**Exercise objective**:
From the line containing "At what coordinates" through the end of the entries, please repeat every line exactly and nothing more; the pictures do not belong in the copy.

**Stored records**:

************

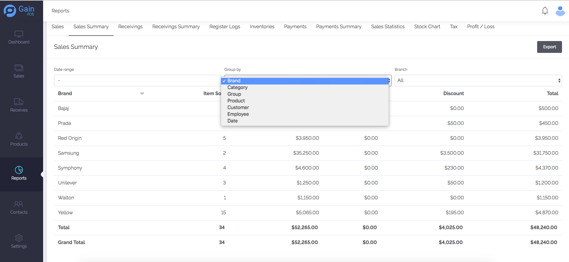This screenshot has width=569, height=262.
Task: Switch to Stock Chart tab
Action: click(427, 27)
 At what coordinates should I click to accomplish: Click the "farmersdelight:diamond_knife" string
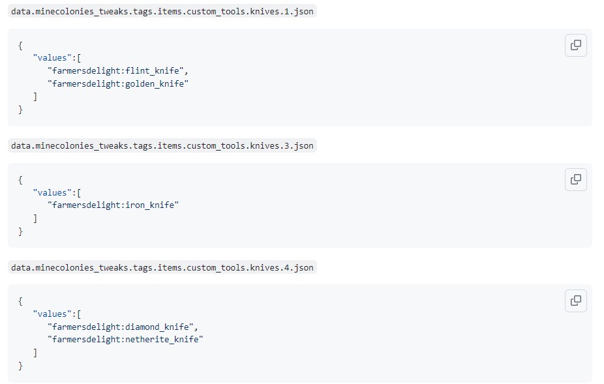(122, 327)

************

**Solution to this task**:
 At what coordinates should I click to accomplish: Click the "farmersdelight:diamond_knife" string
(122, 327)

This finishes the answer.